Problem to solve =>
Give everything from the start of the records down to the line containing "Action: click(326, 439)", inclusive, as a JSON list of strings with one string per line and blank lines left out.

Dataset records =>

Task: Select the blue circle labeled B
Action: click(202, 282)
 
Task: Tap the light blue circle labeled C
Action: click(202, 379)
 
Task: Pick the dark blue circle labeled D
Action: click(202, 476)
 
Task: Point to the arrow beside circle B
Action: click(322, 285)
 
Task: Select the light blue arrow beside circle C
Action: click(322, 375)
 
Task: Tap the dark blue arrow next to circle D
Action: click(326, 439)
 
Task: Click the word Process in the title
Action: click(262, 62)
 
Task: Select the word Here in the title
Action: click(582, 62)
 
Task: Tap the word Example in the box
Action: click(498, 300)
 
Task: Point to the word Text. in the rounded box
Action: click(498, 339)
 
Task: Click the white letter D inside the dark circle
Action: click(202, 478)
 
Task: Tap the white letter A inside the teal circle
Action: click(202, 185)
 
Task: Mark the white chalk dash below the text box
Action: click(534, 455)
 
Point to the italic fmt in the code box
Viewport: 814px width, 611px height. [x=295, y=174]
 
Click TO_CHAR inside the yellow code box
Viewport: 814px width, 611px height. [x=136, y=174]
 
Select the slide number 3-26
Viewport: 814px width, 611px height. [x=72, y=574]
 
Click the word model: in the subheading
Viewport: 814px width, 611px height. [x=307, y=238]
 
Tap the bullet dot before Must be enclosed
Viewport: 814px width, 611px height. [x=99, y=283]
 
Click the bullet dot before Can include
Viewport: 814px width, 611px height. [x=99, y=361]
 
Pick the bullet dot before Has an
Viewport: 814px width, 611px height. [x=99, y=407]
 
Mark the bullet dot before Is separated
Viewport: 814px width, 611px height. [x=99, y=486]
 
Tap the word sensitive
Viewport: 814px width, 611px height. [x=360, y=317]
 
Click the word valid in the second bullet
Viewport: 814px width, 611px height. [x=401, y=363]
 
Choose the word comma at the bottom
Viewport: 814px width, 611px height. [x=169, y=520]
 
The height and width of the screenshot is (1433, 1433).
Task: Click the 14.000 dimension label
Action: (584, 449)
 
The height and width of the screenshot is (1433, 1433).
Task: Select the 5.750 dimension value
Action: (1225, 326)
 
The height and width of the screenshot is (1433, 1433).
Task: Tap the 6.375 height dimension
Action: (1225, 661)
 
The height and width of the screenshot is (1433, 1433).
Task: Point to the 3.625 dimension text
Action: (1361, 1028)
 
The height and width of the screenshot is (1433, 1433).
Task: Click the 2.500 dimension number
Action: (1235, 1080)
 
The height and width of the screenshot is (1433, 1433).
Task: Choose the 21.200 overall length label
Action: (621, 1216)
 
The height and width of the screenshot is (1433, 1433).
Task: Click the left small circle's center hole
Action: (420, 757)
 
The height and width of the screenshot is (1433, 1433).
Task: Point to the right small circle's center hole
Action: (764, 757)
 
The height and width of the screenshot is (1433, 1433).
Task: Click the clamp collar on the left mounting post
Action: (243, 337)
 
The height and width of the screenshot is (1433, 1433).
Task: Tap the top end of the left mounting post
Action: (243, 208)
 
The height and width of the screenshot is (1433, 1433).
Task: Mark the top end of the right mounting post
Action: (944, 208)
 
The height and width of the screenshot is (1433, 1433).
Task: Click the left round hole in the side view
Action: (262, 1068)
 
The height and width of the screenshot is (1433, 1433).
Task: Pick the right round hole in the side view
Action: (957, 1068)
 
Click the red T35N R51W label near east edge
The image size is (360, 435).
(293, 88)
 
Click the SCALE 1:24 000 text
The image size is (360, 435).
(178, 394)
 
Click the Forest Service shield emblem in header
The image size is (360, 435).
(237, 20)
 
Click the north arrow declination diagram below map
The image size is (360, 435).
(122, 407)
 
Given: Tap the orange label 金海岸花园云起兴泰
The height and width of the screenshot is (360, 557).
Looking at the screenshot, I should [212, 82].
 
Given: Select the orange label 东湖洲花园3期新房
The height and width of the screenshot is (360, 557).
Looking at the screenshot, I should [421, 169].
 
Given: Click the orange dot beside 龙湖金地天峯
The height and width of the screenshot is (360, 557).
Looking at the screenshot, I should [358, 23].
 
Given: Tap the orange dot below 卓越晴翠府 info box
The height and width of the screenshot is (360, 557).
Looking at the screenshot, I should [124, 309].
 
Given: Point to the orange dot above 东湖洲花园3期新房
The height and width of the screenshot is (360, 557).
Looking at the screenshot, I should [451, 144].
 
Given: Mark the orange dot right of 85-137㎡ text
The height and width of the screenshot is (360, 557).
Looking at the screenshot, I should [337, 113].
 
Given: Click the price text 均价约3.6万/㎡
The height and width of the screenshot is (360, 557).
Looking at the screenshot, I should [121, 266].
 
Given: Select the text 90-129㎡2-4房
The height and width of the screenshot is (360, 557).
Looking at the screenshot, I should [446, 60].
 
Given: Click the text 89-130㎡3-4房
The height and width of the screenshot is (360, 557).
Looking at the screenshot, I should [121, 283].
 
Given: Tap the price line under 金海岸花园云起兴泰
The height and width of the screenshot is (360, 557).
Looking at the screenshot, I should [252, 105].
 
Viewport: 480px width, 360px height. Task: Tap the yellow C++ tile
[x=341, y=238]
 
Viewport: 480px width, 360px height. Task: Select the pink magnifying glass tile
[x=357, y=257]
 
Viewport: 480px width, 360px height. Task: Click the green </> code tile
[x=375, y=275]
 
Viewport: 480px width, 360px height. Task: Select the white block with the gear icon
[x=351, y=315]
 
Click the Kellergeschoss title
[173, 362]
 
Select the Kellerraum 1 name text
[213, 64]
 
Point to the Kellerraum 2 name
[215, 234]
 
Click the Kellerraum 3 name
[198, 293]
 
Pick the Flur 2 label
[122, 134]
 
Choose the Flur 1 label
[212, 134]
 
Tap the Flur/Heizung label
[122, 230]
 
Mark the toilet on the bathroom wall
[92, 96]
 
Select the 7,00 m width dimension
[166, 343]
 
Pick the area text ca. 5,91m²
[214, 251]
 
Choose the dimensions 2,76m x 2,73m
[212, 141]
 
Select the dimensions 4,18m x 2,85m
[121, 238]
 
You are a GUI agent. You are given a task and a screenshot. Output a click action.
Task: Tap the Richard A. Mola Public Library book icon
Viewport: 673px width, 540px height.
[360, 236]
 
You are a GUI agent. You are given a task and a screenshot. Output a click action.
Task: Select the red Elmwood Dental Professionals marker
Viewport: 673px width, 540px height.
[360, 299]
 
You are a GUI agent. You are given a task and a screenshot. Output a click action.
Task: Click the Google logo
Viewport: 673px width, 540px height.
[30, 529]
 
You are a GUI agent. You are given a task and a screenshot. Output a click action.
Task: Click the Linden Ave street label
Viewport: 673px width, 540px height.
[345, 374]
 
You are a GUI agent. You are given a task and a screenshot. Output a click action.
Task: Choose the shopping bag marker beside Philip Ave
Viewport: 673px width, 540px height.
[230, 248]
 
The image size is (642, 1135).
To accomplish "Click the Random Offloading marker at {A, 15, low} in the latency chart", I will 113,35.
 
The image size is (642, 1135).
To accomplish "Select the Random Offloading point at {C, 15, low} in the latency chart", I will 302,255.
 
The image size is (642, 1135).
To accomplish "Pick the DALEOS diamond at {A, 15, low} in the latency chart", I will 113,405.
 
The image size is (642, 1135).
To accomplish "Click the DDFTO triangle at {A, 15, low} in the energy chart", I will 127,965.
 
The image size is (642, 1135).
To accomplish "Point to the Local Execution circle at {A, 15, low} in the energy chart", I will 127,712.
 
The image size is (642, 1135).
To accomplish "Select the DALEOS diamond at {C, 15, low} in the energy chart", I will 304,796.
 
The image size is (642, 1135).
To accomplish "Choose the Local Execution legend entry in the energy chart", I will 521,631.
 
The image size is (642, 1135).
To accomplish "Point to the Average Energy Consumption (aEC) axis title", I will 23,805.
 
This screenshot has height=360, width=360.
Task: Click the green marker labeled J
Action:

The response =>
[
  "Task: Select the blue circle labeled B",
  "Action: click(202, 282)",
  "Task: Tap the light blue circle labeled C",
  "Action: click(202, 379)",
  "Task: Pick the dark blue circle labeled D",
  "Action: click(202, 476)",
  "Task: Point to the arrow beside circle B",
  "Action: click(322, 285)",
  "Task: Select the light blue arrow beside circle C",
  "Action: click(322, 375)",
  "Task: Tap the dark blue arrow next to circle D",
  "Action: click(326, 439)"
]